Hoje, as propostas para um novo mandato de Lula ainda trazem no bojo a ideia de reposicionar o Brasil como player global (diplomacia "ativa e altiva", nas palavras de do ex-chanceler Celso Amorim), mas com ajustes, colocando, por exemplo, a preservação ambiental no topo da prioridades da política externa.
Lula sabe o que a comunidade internacional gosta de ouvir e, nos últimos meses, tentou mostrar-se como alguém bem relacionado com líderes europeus. Ao contrário de Bolsonaro, o candidato destaca que manterá uma boa relação com a China, principal parceiro comercial brasileiro.
O ex-presidente ainda sugere usar a preservação da Amazônia como capital internacional para melhorar a credibilidade do Brasil e, com isso, atrair investimentos externos.
Em entrevistas a correspondentes estrangeiros, ele tem destacado a necessidade de reforma do Conselho de Segurança da ONU (algo que Bolsonaro também defende) e se posicionado como alguém capaz de contribuir para a paz mundial - como eventual interlocutor entre Rússia e Ucrânia, por meio de uma negociação com a China para que intervenha mais pelo fim do conflito no Leste Europeu.
As propostas
O que dizem os planos de governo dos candidatos
Luiz Inácio Lula da Silva (PT)
- Reconstruir cooperação internacional Sul-Sul com a America Latina e África.
- Defender a ampliação da participação do Brasil nos assentos dos organismos multilaterais.
- Fortalecer novamente o Mercosul, a Unasul, a Celac e os Brics.
- Retomar e ampliar políticas públicas para a população brasileira no Exterior e seus "direitos de cidadania" a partir de acordos bilaterais em condições de reciprocidade, para reconhecimento de direitos e uma vida melhor paras populações migrantes.
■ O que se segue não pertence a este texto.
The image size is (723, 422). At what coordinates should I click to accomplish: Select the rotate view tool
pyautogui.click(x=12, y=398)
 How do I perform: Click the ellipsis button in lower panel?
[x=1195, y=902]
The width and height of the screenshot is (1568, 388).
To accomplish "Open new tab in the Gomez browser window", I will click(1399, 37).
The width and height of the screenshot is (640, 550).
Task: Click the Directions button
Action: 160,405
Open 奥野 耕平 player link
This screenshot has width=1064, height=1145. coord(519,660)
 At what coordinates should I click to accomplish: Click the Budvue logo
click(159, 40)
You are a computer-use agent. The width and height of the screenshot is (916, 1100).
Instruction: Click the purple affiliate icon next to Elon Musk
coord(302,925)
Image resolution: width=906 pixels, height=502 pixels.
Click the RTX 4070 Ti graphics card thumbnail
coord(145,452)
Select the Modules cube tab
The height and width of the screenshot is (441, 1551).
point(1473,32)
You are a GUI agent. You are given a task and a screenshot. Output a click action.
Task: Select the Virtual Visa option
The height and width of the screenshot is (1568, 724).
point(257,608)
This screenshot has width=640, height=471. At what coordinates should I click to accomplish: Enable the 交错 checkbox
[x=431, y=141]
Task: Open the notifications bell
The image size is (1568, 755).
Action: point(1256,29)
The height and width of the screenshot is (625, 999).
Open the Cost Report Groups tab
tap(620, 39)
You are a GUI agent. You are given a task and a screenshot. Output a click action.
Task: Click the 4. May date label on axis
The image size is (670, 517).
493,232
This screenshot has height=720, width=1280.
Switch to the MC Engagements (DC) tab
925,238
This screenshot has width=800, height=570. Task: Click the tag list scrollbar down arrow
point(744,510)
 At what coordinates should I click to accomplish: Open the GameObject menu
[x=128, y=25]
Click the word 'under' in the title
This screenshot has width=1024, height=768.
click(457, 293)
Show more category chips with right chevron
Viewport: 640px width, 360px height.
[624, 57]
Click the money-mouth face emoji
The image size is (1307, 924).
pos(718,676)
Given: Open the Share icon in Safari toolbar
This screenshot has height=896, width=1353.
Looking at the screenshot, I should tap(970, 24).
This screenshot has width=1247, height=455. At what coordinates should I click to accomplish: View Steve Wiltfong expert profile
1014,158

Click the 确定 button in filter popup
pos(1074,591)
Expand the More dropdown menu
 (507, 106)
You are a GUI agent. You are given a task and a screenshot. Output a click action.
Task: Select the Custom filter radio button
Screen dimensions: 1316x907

- Estabelecer "livremente" as parcerias que forem as melhores para o país, "sem submissão a quem quer que seja".
Jair Bolsonaro (PL)
- Aproximação com os governos alinhados aos mesmos valores e costumes. Prioridade ao ingresso do Brasil na Organização para Cooperação e Desenvolvimento Econômico (OCDE), agenda que o candidato defende como filiada a países desenvolvidos.
- Participar de acordos e operações internacionais, em especial "as que busquem a paz", como as missões patrocinadas pela ONU
- Ampliar e aperfeiçoar parcerias econômicas bilaterais ou multilaterais e viabilizar outras "ainda mais ambiciosas".
- Criar condições para atrair investimentos internacionais que auxiliem no desenvolvimento econômico, na geração de empregos e no bem-estar social.
- Buscar parcerias comerciais e tecnológicas com nações que ofereçam respostas às necessidades do país.